Postoperative atrial fibrillation (POAF) is the most common cardiac arrhythmia following cardiac surgery. Its incidence ranges from 15% to 50%, depending on the type of surgery and patient characteristics [1,2,3,4]. POAF is associated with increased postoperative morbidity, including stroke and heart failure [5,6]. While many episodes of POAF are transient and self-limiting, some patients develop persistent atrial fibrillation, which significantly worsens cardiovascular prognosis [7]. Preoperative risk prediction tools could aid in personalized prophylactic strategies aimed at reducing the incidence of POAF and associated complications, while limiting overtreatment.

A complex interplay of pathophysiological factors predisposes patients to atrial arrhythmias following cardiac surgery. Aging, chronic cardiac conditions, and metabolic and neuroendocrine disorders all contribute to POAF susceptibility, for example through atrial stretch and fibrosis, systemic inflammation, endothelial dysfunction, electrolyte imbalances, and oxidative stress [8,9]. The multifaceted nature of preoperative risk factors makes accurate prediction of POAF challenging. Despite extensive research, existing clinical risk models for POAF remain suboptimal, with moderate predictive performance at best [2].
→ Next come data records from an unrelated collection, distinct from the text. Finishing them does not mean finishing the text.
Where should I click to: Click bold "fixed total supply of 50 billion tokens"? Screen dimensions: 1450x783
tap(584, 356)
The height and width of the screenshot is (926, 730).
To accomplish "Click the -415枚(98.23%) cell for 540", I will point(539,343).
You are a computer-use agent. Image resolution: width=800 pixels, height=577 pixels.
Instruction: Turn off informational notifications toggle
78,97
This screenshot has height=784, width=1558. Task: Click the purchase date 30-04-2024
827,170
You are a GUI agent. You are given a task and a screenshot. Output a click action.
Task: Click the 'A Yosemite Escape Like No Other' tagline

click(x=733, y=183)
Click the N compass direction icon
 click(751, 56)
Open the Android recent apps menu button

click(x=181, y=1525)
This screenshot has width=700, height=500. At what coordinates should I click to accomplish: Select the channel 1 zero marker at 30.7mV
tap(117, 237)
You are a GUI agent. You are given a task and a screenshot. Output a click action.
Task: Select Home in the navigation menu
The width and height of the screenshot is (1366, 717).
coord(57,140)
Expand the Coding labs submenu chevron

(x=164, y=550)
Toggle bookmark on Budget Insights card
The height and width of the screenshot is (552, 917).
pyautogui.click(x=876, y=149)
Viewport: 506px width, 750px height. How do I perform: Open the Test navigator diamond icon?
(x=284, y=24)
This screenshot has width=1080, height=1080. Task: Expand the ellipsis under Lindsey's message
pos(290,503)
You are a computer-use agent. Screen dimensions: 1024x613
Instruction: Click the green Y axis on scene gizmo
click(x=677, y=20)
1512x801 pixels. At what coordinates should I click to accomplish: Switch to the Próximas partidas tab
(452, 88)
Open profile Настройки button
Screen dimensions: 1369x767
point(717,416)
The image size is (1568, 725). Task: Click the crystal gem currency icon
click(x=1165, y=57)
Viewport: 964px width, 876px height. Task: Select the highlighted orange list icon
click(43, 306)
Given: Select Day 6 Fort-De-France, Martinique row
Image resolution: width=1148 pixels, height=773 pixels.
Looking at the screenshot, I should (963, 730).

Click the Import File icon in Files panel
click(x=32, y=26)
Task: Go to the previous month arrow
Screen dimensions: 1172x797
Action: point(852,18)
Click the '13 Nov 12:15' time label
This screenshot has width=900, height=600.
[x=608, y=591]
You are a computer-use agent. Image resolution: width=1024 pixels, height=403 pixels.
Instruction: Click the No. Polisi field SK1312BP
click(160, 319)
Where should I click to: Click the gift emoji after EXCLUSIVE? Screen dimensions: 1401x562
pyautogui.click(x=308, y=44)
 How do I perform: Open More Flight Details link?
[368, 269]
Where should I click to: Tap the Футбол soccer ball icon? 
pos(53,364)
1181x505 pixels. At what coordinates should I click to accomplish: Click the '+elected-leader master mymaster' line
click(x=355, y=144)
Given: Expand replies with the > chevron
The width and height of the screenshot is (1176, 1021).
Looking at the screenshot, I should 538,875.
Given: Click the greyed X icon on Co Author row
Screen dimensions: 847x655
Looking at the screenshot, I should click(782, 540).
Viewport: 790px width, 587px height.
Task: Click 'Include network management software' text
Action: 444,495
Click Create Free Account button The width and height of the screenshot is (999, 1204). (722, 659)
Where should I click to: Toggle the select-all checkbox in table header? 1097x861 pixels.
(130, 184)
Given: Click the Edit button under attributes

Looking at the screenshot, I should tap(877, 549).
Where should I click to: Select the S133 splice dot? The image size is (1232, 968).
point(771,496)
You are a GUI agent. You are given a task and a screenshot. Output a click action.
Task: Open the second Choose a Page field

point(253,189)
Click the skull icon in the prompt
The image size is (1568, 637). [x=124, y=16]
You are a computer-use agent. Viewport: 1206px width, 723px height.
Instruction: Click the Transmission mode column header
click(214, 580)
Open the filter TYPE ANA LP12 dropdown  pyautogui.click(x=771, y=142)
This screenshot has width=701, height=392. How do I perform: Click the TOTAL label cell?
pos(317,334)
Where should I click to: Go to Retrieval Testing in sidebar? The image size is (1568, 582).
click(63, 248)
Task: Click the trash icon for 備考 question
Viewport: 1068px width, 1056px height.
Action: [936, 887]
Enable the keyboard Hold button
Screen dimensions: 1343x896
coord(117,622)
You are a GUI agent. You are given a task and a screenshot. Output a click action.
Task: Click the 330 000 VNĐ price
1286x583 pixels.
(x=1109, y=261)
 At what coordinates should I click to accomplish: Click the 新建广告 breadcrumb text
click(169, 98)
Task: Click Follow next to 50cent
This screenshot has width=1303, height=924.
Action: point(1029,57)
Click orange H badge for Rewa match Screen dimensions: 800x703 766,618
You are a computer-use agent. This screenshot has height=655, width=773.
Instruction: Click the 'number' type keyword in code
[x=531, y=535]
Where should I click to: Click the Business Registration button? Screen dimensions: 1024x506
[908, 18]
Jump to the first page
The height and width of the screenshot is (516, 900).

The incorporation of predictors that represent the complex and heterogeneous nature of POAF may enhance individualized risk stratification and optimize preventive perioperative strategies, such as early initiation of beta-blockers, anti-inflammatory agents, or tailored electrolyte management. We hypothesize that a multimodal biomarker approach, using pathophysiological biomarkers for POAF, can significantly improve preoperative risk stratification, compared with clinical risk factors alone. This study aimed to investigate the added predictive value of a biomarker panel for POAF to the POAF Score, an established clinical prediction model for atrial fibrillation (AF) after cardiac surgery [1].

2. Methods

2.1. Study Design and Participants

This was a prospective, observational cohort study conducted at two cardiac surgery centres. Data were derived from the BIGPROMISE cohort, a perioperative biobank designed to investigate the epidemiology and pathophysiology of postoperative complications [10]. Eligible participants included adult patients who underwent cardiac surgery between 8 October 2021 and 9 September 2024. Individuals with a documented history of atrial fibrillation were excluded. The study was conducted in accordance with the Declaration of Helsinki and received approval from the institutional review boards of both participating centres [NCT05199025]. Written informed consent was obtained from all participants prior to enrolment. The study adhered to the TRIPOD (Transparent Reporting of a Multivariable Prediction Model for Individual Prognosis or Diagnosis) guidelines [11].

2.2. Data Collection

Demographic and clinical data were collected preoperatively for all participants in accordance with a prespecified study protocol [10]. Blood samples were collected after induction of anaesthesia, prior to the start of surgery. In all study patients, blood samples were centrifuged at 1800× g for 5 min and used to analyse a panel of 50 biomarkers [10]. Biomarker analyses were performed at the local hospital laboratory on Roche Cobas 8000 and Sysmex XN platforms. Results of perioperative biomarker analysis were captured in local laboratory information management systems and uploaded to a central web application for research data (REDCap (Nashville, TN, USA)).

2.3. Sample Size

Post hoc sample size calculation was performed to determine the maximum number of candidate predictors. Sample size estimation was informed by the pmsampsize package in R [12]. Sample size calculation was repeated with increasing numbers of candidate predictors using prevalence calculated from the cohort and expected discriminative model performance with a c-statistic of 0.72. The maximum number of candidate predictors for which the sample size was still sufficient was used for model development.

2.4. POAF Score

The primary objective of this study was to evaluate any increase in predictive value resulting from addition of a preoperative biomarker panel to the POAF score—an established and externally validated clinical prediction model for POAF in general cardiac surgery patients—compared with the POAF Score alone. We selected the POAF Score because it was derived and validated in a general cardiac surgery population and exhibits superior predictive performance compared with other available models. The POAF Score is a multivariable risk model incorporating age, history of chronic obstructive pulmonary disease, kidney function, urgency of surgery, preoperative use of an intra-aortic balloon pump, left ventricular ejection fraction, and surgery type [1].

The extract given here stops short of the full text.